## A common pipeline to clean dataframes


0. Import modules
1. Normalize column names
2. Eval misspelling in object non-date columns
3. Eval & Drop duplicates without index_id `mlg.DF_wo_colX(df, colnames)`
4. Check NAs `mlg.na_absperc(df)`
    - By Columns
    - By Rows
5. Eval 'unique/freq ratio'`mlg.categ_summ(df)`
6. Eval Data types
7. Save the cleaned dataframe

## Summary of cleaning `film.csv`


**Original film.csv** had 1000 rows and 13 columns `['film_id', 'title', 'description', 'release_year', 'language_id','original_language_id', 'rental_duration', 'rental_rate', 'length','replacement_cost', 'rating', 'special_features', 'last_update']`

* 1. No column name to normalize
* 2. No misspelling values
* 3. No duplicated rows
* 4. I **droped `original_language_id`** column as it had 100% NA's
* 5. Nothing striking from unique/freq ratio analysis
* 6. No data type to transform
* 7. I splited the dataframe into two entities and saved them into separate files: <br/>
    - `clean/films.csv`
    - `clean/special_feature1.csv` 
* Extra: I review the DFs and checked there were not misspelling errors

**Cleaned film1.csv** has 1000 rows and 11 columns<br/>  `['film_id', 'title', 'description', 'release_year', 'language_id', 'rental_duration', 'rental_rate', 'length','replacement_cost', 'rating','last_update']`<br/> 

**Cleaned special_feature1.csv** has 2115 rows and 2 columns `['film_id', 'special_features']`

### 0. Import modules

First things first!!

Given task 1: According to the dataframe-cleaning notes, why was the `original_language_id` column dropped?
Given task 2:
For each statement, say whether it agrees with the dataframe-cleaning notes. Answer yes or no, and quote the words that decide it.
(a) The original film.csv had 1000 rows and 13 columns.
(b) Step 3 turned up duplicated rows that had to be removed.
(c) The cleaned special_feature1.csv has 11 columns.

Data shown:
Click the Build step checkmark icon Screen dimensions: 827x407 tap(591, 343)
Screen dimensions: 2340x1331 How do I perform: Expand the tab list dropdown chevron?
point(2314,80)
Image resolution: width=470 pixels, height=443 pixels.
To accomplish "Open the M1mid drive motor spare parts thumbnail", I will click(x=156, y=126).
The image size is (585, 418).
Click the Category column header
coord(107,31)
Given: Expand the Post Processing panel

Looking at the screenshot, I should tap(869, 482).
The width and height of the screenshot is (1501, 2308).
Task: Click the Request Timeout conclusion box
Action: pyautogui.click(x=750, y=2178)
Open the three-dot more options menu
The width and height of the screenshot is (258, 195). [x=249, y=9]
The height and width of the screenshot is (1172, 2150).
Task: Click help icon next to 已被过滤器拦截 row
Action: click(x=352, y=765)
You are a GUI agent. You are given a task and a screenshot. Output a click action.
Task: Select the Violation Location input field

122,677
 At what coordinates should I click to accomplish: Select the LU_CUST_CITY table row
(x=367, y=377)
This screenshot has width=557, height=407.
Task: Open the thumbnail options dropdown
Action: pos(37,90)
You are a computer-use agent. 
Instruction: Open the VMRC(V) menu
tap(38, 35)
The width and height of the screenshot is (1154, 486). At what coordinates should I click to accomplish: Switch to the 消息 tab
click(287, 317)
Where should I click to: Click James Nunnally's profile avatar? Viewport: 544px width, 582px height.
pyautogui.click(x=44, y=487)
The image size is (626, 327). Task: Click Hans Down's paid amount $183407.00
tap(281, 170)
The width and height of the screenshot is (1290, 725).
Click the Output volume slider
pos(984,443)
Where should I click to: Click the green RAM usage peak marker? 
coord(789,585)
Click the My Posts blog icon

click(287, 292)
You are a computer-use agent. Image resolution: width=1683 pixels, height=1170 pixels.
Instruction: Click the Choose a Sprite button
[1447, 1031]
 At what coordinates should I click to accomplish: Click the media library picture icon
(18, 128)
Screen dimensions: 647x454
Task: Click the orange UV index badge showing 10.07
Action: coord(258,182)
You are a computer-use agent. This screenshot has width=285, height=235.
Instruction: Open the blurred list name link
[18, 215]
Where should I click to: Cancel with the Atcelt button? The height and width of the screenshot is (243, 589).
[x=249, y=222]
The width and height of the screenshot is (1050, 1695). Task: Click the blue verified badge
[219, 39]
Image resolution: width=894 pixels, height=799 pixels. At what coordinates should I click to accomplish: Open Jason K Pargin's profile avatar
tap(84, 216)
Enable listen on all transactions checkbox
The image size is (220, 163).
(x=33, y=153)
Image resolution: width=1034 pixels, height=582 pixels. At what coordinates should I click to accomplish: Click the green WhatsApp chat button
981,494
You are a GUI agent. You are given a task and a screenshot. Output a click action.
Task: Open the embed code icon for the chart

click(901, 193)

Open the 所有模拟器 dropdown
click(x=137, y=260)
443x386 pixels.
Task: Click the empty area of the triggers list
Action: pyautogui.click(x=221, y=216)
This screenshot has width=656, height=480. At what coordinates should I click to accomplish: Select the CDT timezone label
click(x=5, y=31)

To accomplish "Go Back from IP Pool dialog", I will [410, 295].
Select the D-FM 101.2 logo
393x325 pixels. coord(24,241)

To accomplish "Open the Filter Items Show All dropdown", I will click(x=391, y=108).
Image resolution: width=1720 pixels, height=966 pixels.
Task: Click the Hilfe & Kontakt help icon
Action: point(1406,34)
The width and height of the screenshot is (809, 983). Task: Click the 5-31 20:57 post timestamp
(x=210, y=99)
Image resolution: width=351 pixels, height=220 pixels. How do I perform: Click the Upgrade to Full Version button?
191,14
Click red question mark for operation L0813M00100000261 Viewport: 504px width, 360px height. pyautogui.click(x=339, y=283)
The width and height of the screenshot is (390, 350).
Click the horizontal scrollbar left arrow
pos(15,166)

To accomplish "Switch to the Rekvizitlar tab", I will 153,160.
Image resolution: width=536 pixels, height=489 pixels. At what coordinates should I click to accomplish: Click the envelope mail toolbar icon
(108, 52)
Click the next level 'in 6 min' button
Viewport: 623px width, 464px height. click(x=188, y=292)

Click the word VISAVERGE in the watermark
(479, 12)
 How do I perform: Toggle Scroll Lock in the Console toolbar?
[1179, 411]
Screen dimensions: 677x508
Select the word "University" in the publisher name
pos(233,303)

Expected output 1: It had 100% NA values.

Expected output 2:
(a) Yes: "had 1000 rows and 13 columns"
(b) No: "No duplicated rows"
(c) No: "has 2115 rows and 2 columns"